Provided passage:
What is Kinesiology?
By Nancy Dail

Recently, Laura Allen asked “What is your favorite Kinesiology book?” From the bulk of the answers to her question, it was clear that many in our industry do not really know the definition of Kinesiology. To further confuse the issue, modalities have been labeled as “Applied Kinesiology” and later “Touch for Health” interchanged the terms kinesiology as a title. Massage curriculum has not always included kinesiology as a part of massage therapy education. Many believe that kinesiology and myology (the study of muscles) carry the same definition.

In 1964, Dr. George Goodheart developed “Applied Kinesiology” using manual resisted muscle testing with compression and circular friction to the origins and insertions of muscles. He incorporated the knowledge and use of meridians to his modality. Years later Dr. John Thie developed “Touch for Health” using Goodheart’s principles. These are useful modalities, not the study of Kinesiology.

Anatomy is simply learning the structure of the human body. It is all inclusive; one learns cells, nerves, bones, muscles, blood vessels, skin, etc. Physiology is the how the body functions. The function of the cells, nerves, bones, muscles, etc. Anatomy and Physiology have long been a part of massage curriculum; it is a basis for learning. When one locates the bones, finds the boney landmarks, and palpates the muscles, one is learning the anatomy of the structure and the location of the muscles. This should be, and for the most is, part of the training for any manual therapies.

Kinesiology is the study of muscles in motion. Not only does one study the location, attachments, actions, and innervations of the muscles, one also studies the principles and laws of motion, how bones act as levers, the angle of pull, balance, roles of muscles, proprioceptors, and how all this affects action. It includes the range of motion of a joint and how muscles can move actively, passively, and what happens with manual resistance and in stretch. With this knowledge, then the practitioner can evaluate the actions of the client, history, injuries, posture, and develop a treatment protocol that will be individually appropriate for that client. It is a course that can build on the foundation of Anatomy and Physiology. It is regularly studied and part of the curriculum for physical therapists and athletic trainers. It should be a part of each massage therapist’s training.

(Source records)
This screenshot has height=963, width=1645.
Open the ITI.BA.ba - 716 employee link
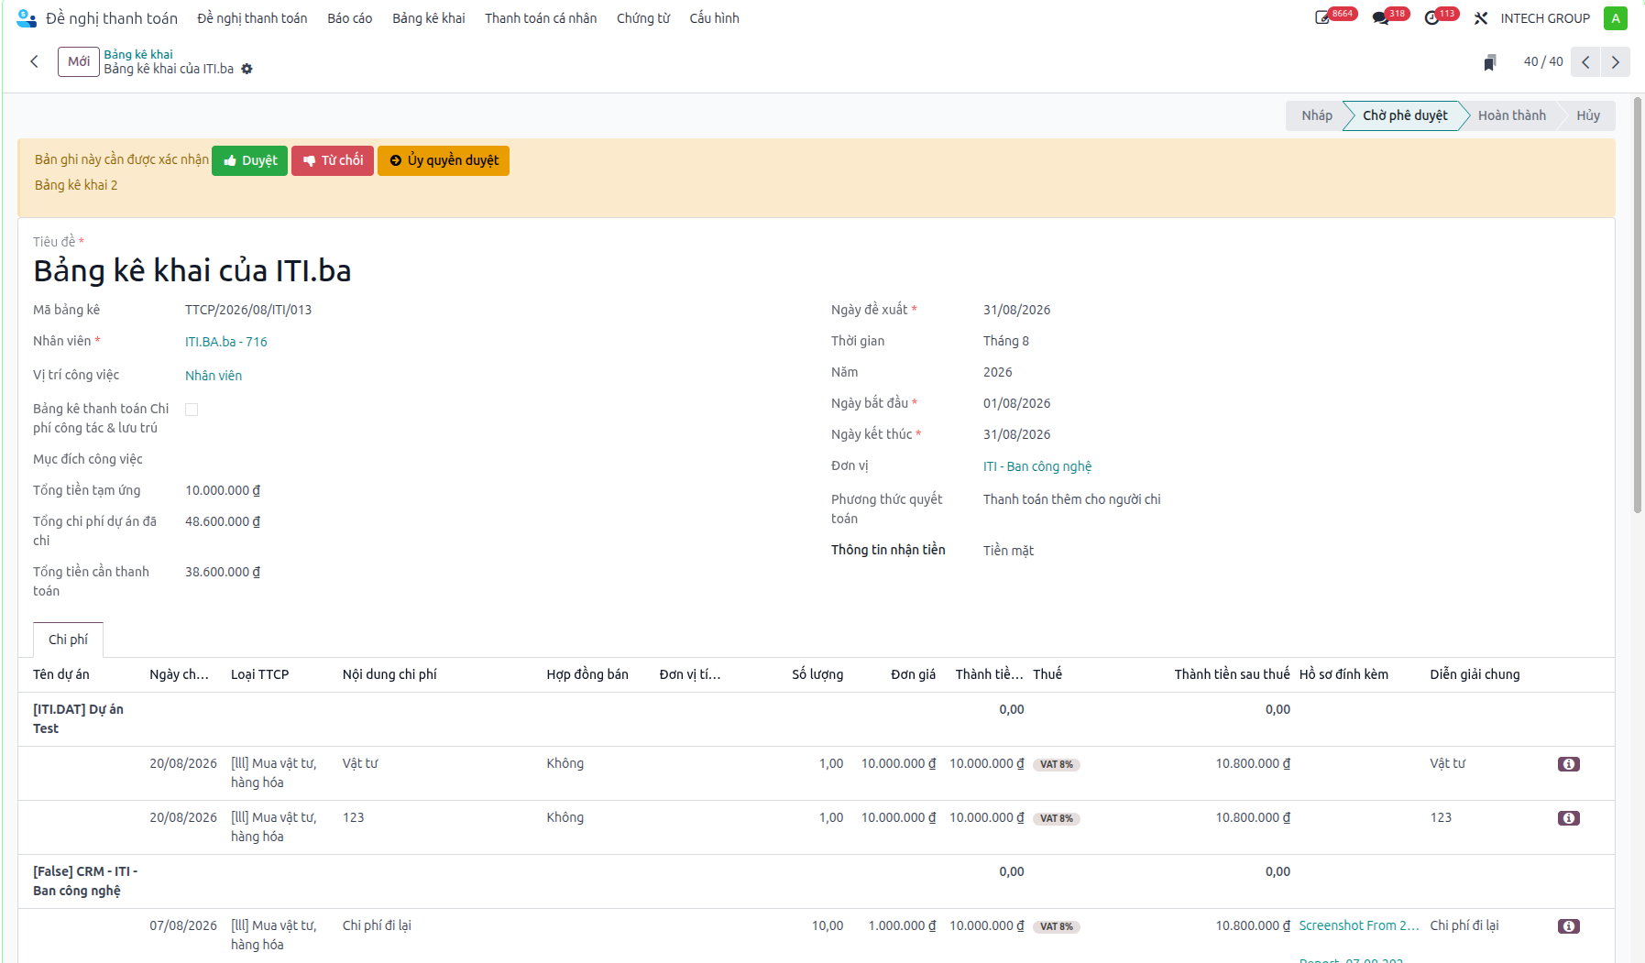[226, 342]
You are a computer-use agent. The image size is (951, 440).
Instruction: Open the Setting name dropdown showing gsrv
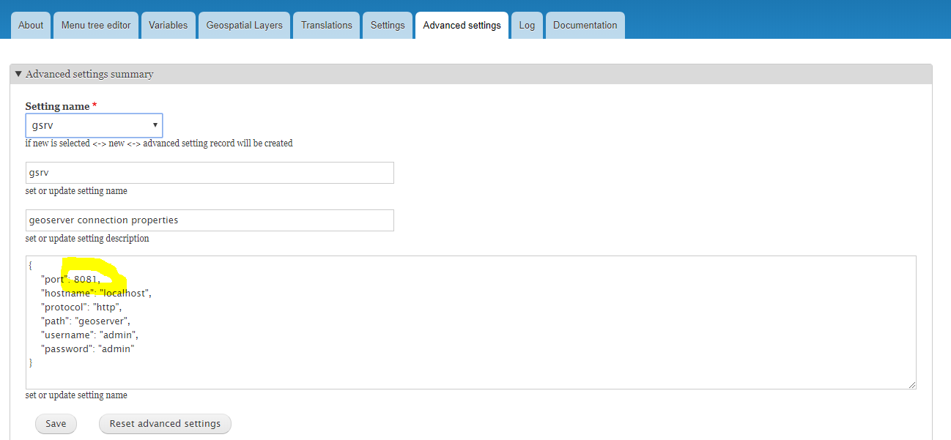(94, 125)
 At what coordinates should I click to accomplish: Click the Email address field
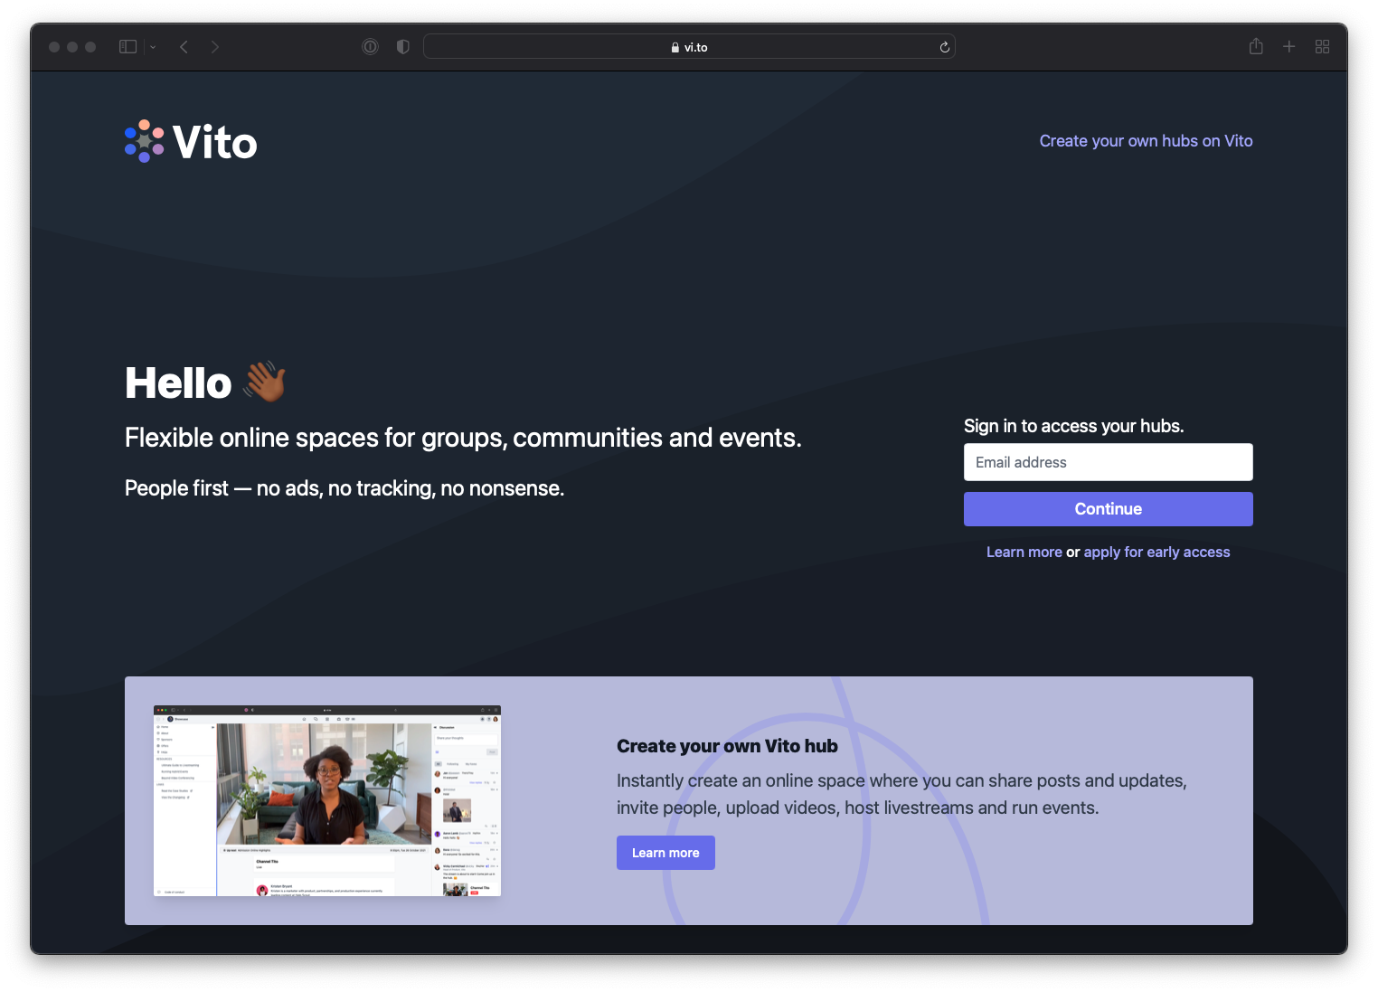(x=1108, y=462)
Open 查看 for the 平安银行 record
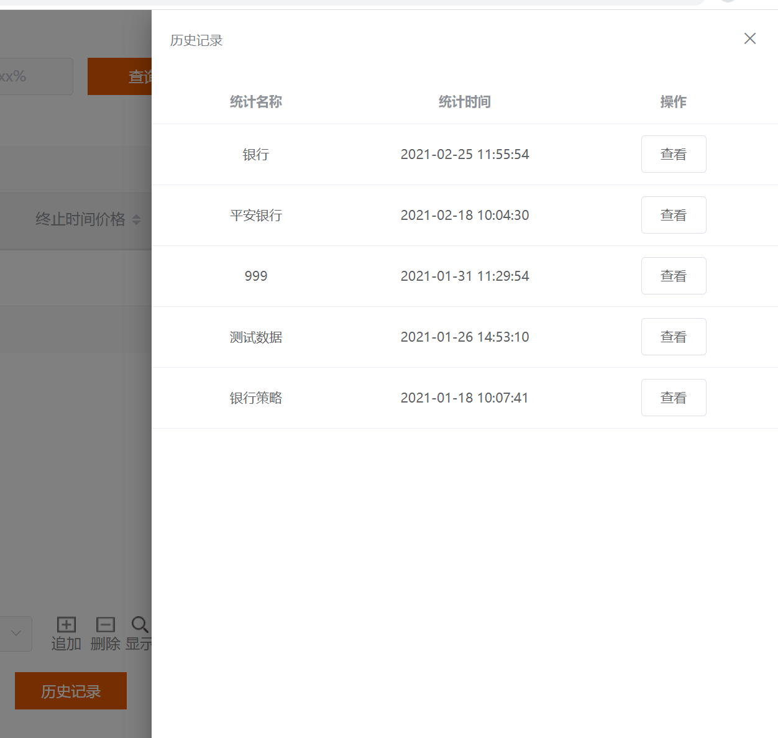Viewport: 778px width, 738px height. [673, 215]
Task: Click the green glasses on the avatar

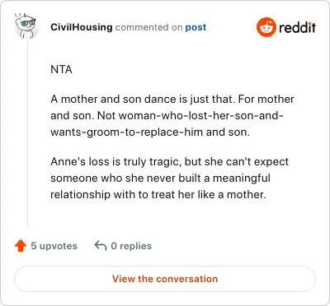Action: pos(28,23)
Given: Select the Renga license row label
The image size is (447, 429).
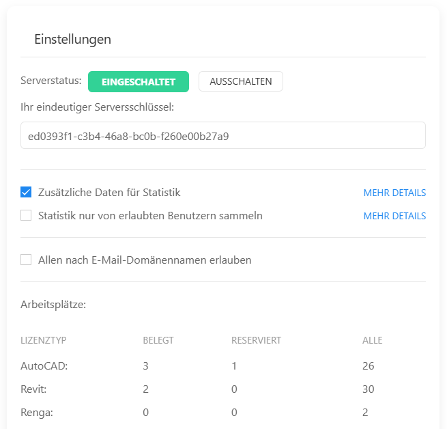Looking at the screenshot, I should pyautogui.click(x=37, y=413).
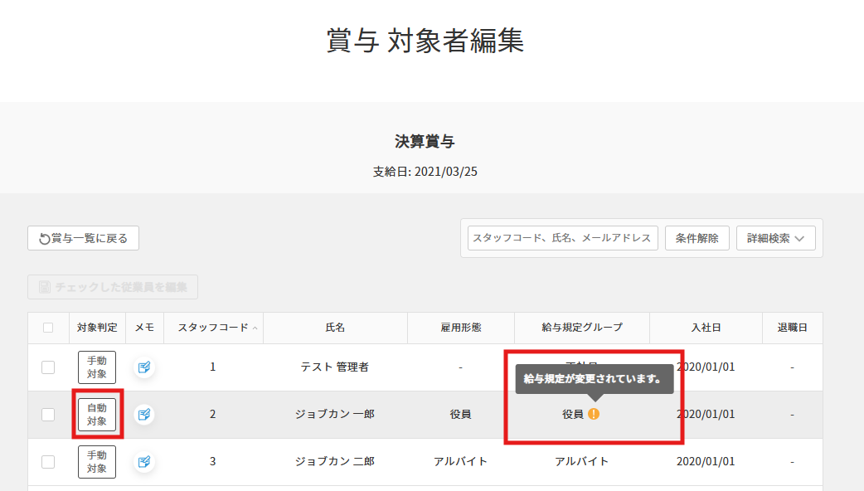Check the checkbox for テスト 管理者 row

coord(49,367)
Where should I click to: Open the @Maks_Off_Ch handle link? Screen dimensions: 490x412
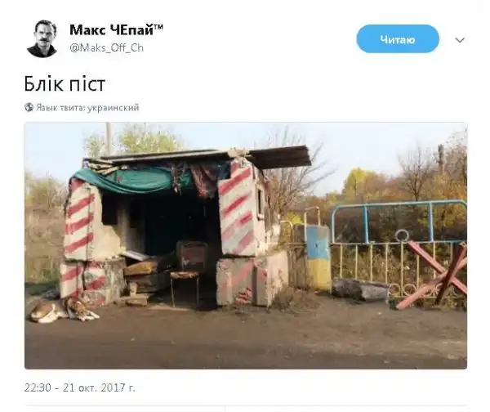click(106, 48)
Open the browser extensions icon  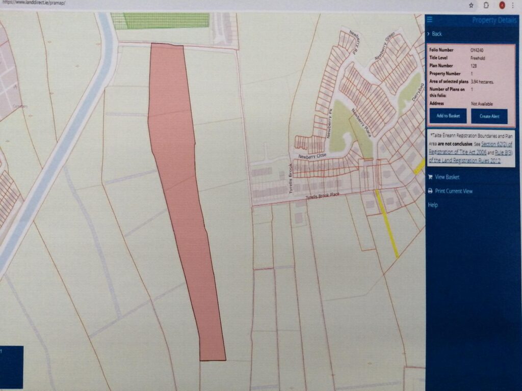click(486, 5)
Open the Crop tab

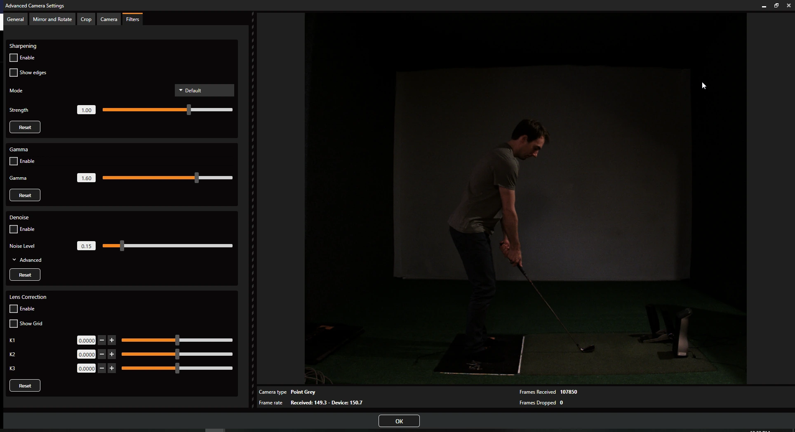pos(86,19)
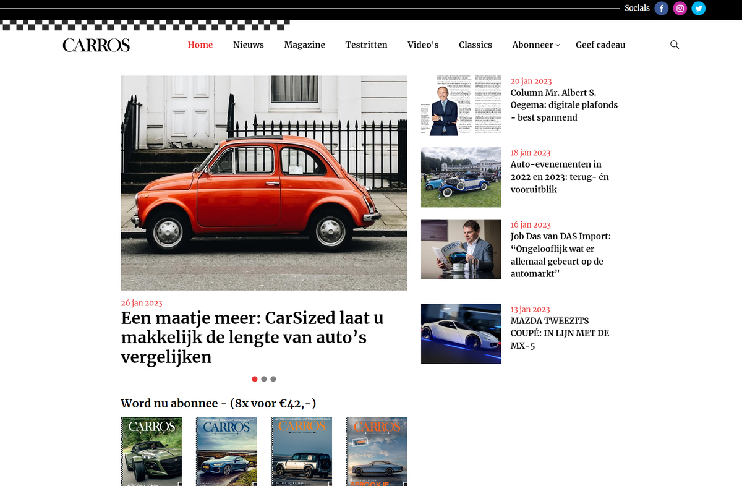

Work instruction A:
Retype the stretch of the article on kinesiology from "Anatomy is simply" through "any manual therapies.".
Work instruction B:
Answer these questions using the article on kinesiology:
(i) In what year did Dr. George Goodheart develop "Applied Kinesiology"?
(ii) Who developed "Touch for Health"?
(iii) How does the article define kinesiology?
Work instruction C:
Proceed with the article on kinesiology, writing on from its final sentence.

Response box A:
Anatomy is simply learning the structure of the human body. It is all inclusive; one learns cells, nerves, bones, muscles, blood vessels, skin, etc. Physiology is the how the body functions. The function of the cells, nerves, bones, muscles, etc. Anatomy and Physiology have long been a part of massage curriculum; it is a basis for learning. When one locates the bones, finds the boney landmarks, and palpates the muscles, one is learning the anatomy of the structure and the location of the muscles. This should be, and for the most is, part of the training for any manual therapies.

Response box B:
(i) 1964
(ii) Dr. John Thie
(iii) As the study of muscles in motion

Response box C:
Orthopedic massage, developed by Whitney Lowe, takes the knowledge of kinesiology and asks the practitioner to apply four components: “orthopedic assessment, matching the physiology of the tissue injury with the physiological effects of treatment, treatment adaptability and rehabilitation protocol.”(see footnote below) This takes evaluation to another level using multiple modalities. It utilizes many aspects of kinesiology as a knowledge base.

In our professional field, we have long had problems defining ourselves, techniques, modalities, developing standards and generally agreeing on curriculum. This autonomy makes us unique in health professional fields, but also can be a determent to our development and integration. I have long felt that science is the foundation of your art. Kinesiology is a part or should be a part of that science.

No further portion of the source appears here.